Ransomware was once just another cybersecurity threat to deal with. Now it’s become a national security issue.
Ransomware attacks, which hackers use to lock up computer systems or sensitive data and demand payment to set them free, have become an ever-present risk, estimated to occur every 11 seconds and on pace to cost companies $20 billion globally in 2021.
In June, the U.S. Justice Department announced it would handle ransomware attacks in much the same way it does terrorism cases. The move followed the Colonial Pipeline attack, which shut down the country’s largest refined-product pipeline for several days, causing gasoline shortages and price spikes.
What can companies do to guard against this onslaught? We asked several cybersecurity leaders to share what they consider the most effective strategies.
Plan for the worst
There is no quick fix to combat ransomware or any other cyber threats we face today. Companies need to be prepared to make a strong multiyear plan and financial commitment to improve cyber hygiene. Leadership within the entire organization must buy into the value of cybersecurity.

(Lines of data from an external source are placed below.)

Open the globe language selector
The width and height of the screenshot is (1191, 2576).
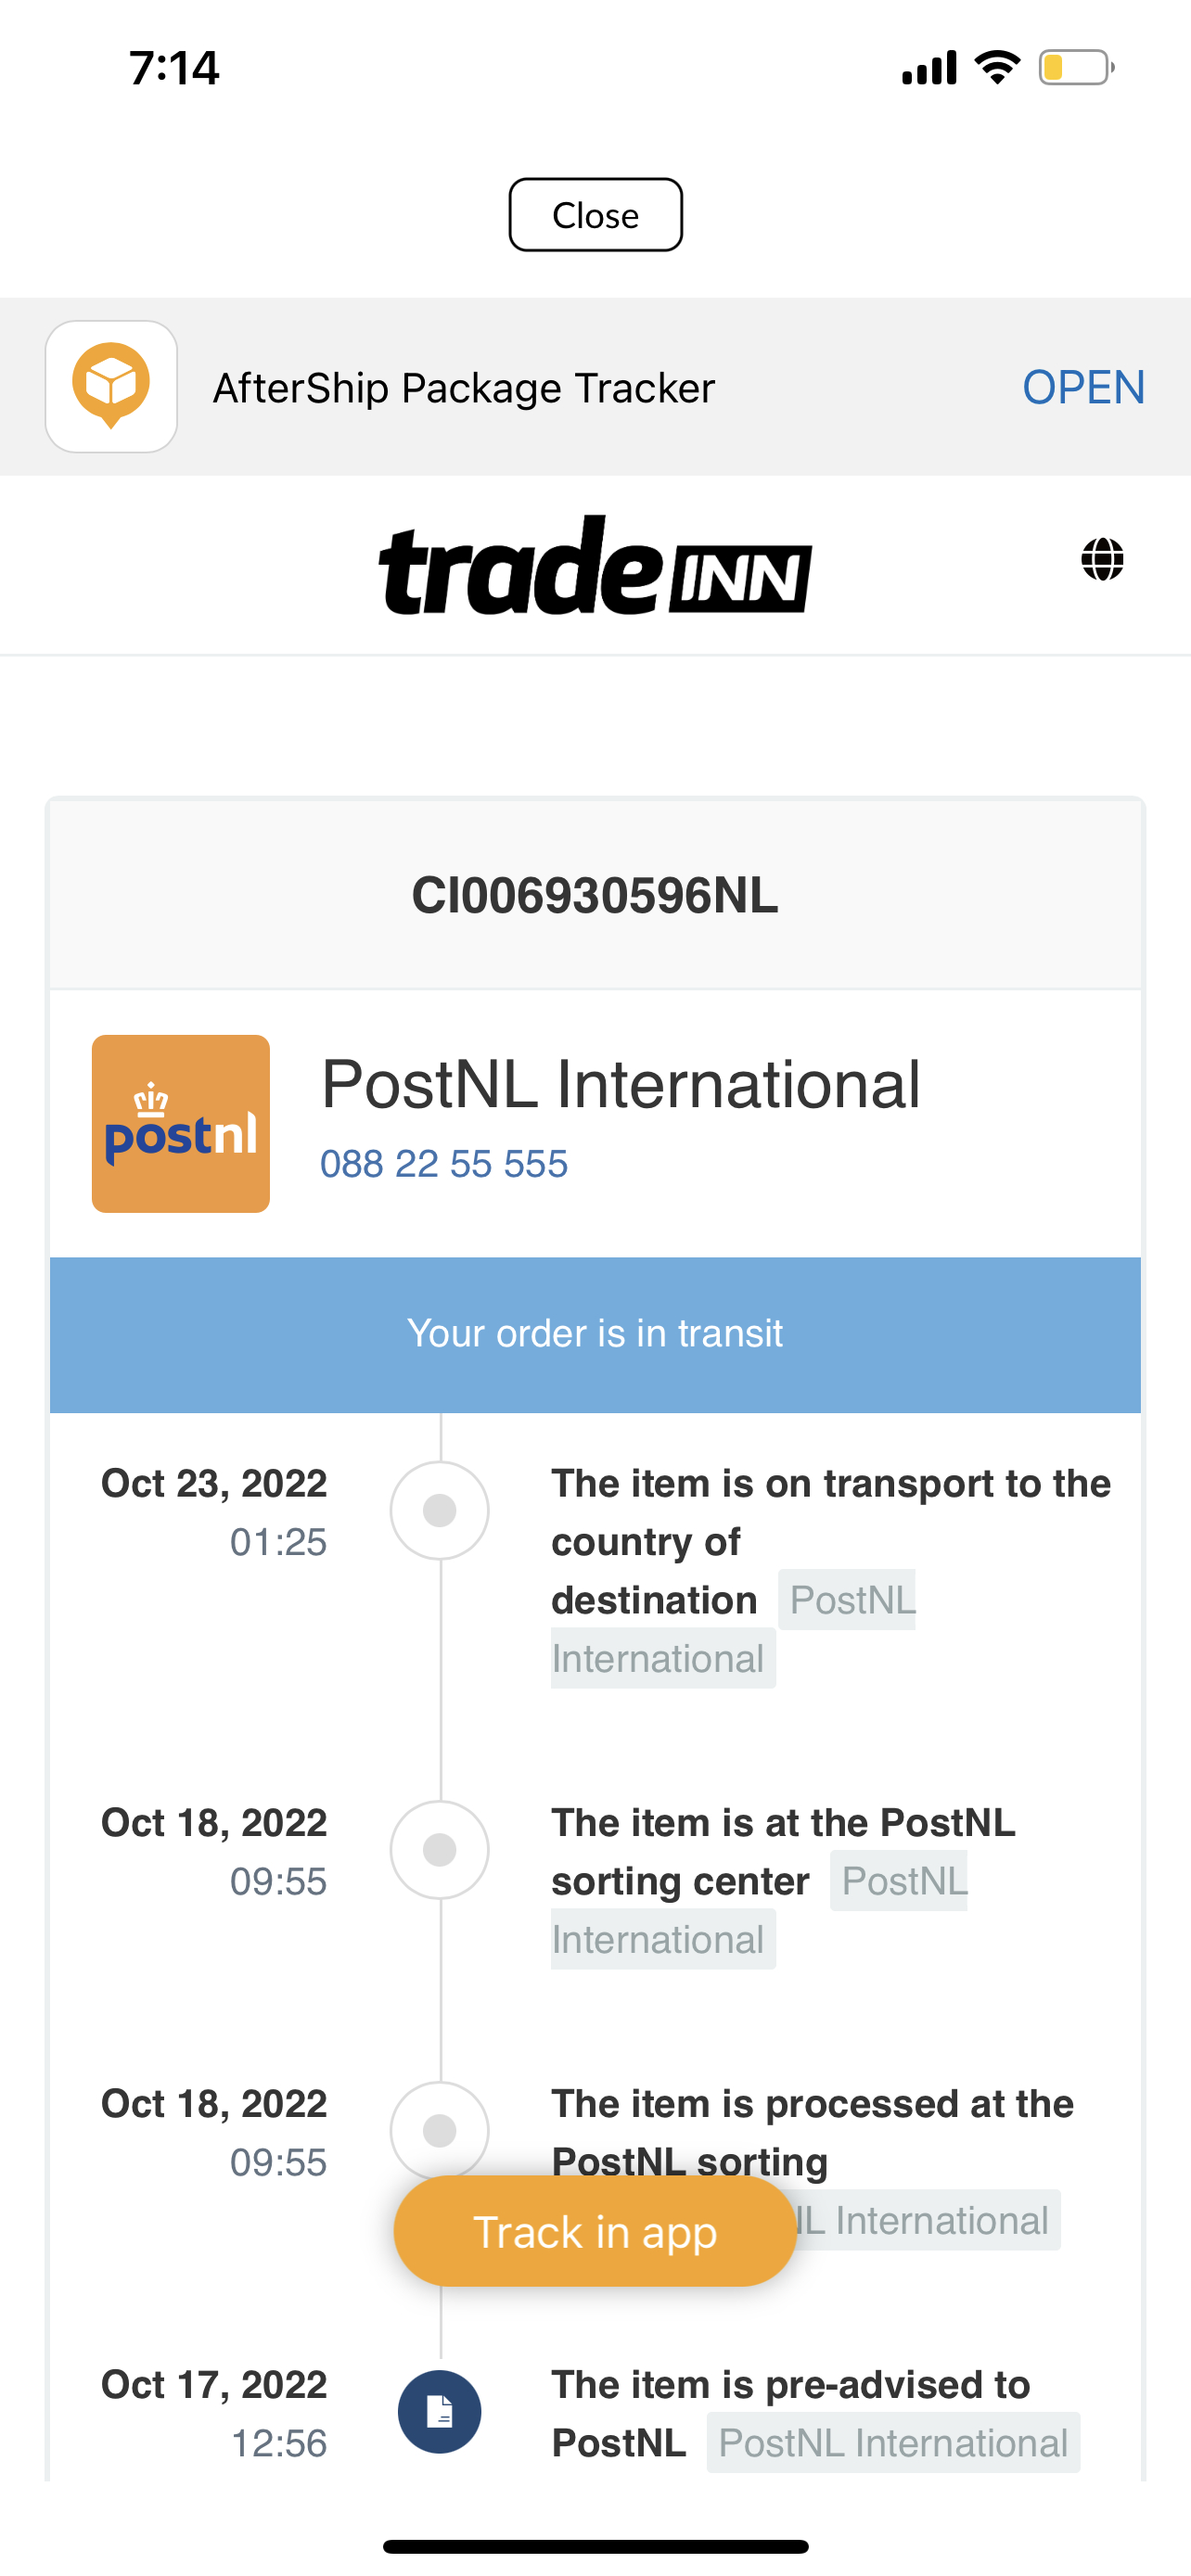pos(1102,559)
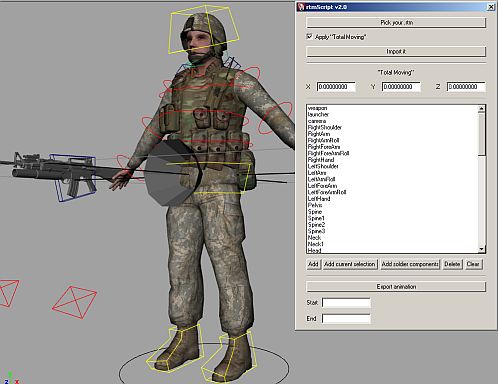Click the Total Moving X value field
Image resolution: width=498 pixels, height=384 pixels.
pos(336,87)
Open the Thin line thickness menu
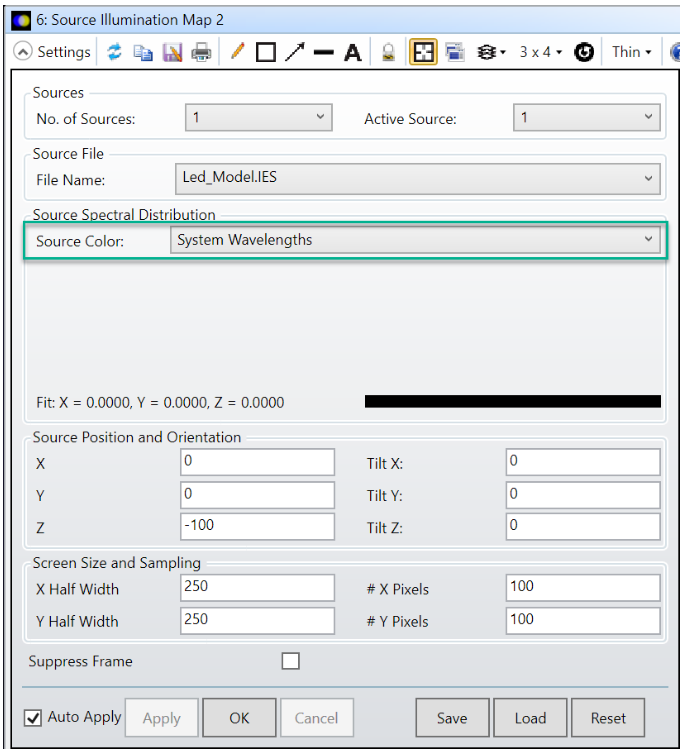688x756 pixels. (x=631, y=52)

Simple steps—such as implementing multifactor authentication, storing offline or encrypted backups (and testing those backups), instilling awareness, and providing employee training—can all help to build better cyber habits and processes that will offer protection against most common threats.
A zero-trust model is also a valuable tool. This would have prevented many of this year’s most notable cyberattacks on some of our country’s critical infrastructure.
Focus on preparation and response
Your operating assumption must be that preventative controls won’t be sufficient. One way or another, an attack will get through or mistakes will let data be exposed. Preparation and optimized response are critical success factors. This is more than a runbook on the shelf. Rather than approach preparation as a “necessary evil,” look for ways to make the effort fun, educational, and cross-functional. Two key areas will make your response more effective:
First, use a tabletop exercise with cross-functional teams to understand how things work today. Then, evaluate your processes to focus on speed and collaboration. Look for ways to subtract the friction through better data sharing and automation, such as getting event data or asset context, or assigning work, or notifying employees.
Second, think like an attacker. Anchor your plans around what attacks or incidents are most likely given your business, which assets or services or teams would be most affected, and how much your customers or business or employees would be damaged as a result. This will help you prioritize your planning and response to protect your business.
Stop being an easy target
Prevent ransomware from encrypting your files in the first place. Your defenses do not have to be perfect, but they must be better than other victims. Ransomware is opportunistic. It goes after easy targets providing reasonably good payoffs.
Keep your systems patched. Install current anti-malware solutions. Make sure you have multifactor authentication and good vulnerability management procedures. And have a good plan for what you’ll do to get your systems back online and how you’ll deal with the hackers in the event of an attack. It is much easier and less stressful to think these problems through before an attack than in the middle of one.
Ensure you have executive support
Companies need to be prepared at an executive level to make some really challenging decisions. In many cases, executives are not grounded in reality. They don’t fully comprehend the danger of ransomware until it’s too late. You’ve got to have a plan and practice it constantly. Plenty of companies say they do backups, but they’ve never had to restore from them. They don’t understand it can take weeks to recover your backups. If they practice backing up in advance, it will go a lot more smoothly if something actually happens.
Don’t negotiate on your own
If you are hit, do not contact the threat actor before consulting a professional. I recommend contacting a law firm with a breach practice and asking them to refer you to a professional negotiator. Cyberinsurance companies can refer you too.
The reason you shouldn’t try to negotiate yourself is that you’re not likely to be objective. The bad guy will know they’re not dealing with a professional and take advantage of you.
Keep in mind that the moment someone does interact with the bad guys, the negotiation clock starts. There are threat milestones associated with that clock. When it reaches a particular point, the ransom price doubles and they will leak 20% of your critical data. Do not start that clock before you have a well-designed response plan.